◆ Dataset items:
= Beginning of Section =

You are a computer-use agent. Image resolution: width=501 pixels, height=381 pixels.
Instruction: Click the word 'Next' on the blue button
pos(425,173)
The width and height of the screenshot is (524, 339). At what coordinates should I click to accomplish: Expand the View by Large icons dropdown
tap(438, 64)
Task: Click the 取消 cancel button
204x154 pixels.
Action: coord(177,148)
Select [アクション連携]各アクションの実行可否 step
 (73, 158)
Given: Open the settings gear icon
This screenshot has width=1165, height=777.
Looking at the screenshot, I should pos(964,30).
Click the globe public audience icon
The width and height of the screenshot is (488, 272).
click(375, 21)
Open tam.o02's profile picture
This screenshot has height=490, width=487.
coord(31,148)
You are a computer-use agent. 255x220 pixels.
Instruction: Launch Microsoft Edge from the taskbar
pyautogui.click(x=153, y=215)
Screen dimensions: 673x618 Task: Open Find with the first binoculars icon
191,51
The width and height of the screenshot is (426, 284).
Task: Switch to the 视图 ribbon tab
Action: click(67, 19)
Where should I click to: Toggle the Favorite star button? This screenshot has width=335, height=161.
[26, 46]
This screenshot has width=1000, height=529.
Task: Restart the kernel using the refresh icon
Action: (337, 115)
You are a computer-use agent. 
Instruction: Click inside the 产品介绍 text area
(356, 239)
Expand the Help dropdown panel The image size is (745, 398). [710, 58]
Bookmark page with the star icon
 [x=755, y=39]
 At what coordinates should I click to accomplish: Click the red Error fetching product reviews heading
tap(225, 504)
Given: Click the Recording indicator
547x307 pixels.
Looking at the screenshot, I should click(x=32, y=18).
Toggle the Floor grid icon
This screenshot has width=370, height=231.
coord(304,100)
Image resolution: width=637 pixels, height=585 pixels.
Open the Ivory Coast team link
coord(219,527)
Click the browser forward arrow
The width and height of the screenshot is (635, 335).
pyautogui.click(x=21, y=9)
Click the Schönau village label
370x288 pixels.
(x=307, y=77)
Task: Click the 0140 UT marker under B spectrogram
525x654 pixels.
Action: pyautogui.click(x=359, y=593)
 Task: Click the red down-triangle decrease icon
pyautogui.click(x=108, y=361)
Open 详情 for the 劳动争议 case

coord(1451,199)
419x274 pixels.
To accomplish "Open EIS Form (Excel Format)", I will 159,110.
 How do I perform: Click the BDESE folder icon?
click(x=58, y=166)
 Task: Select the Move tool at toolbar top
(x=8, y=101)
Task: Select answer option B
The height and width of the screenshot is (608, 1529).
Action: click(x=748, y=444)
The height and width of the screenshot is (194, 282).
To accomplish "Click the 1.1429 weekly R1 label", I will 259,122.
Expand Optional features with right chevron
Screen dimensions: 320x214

= End of Section =

◆ WHAT NEEDS TO BE DONE:
Copy each line of the records that has "Given" in it.

◆ EXPECTED ANSWER:
Given: Open the settings gear icon
Given: Click the Recording indicator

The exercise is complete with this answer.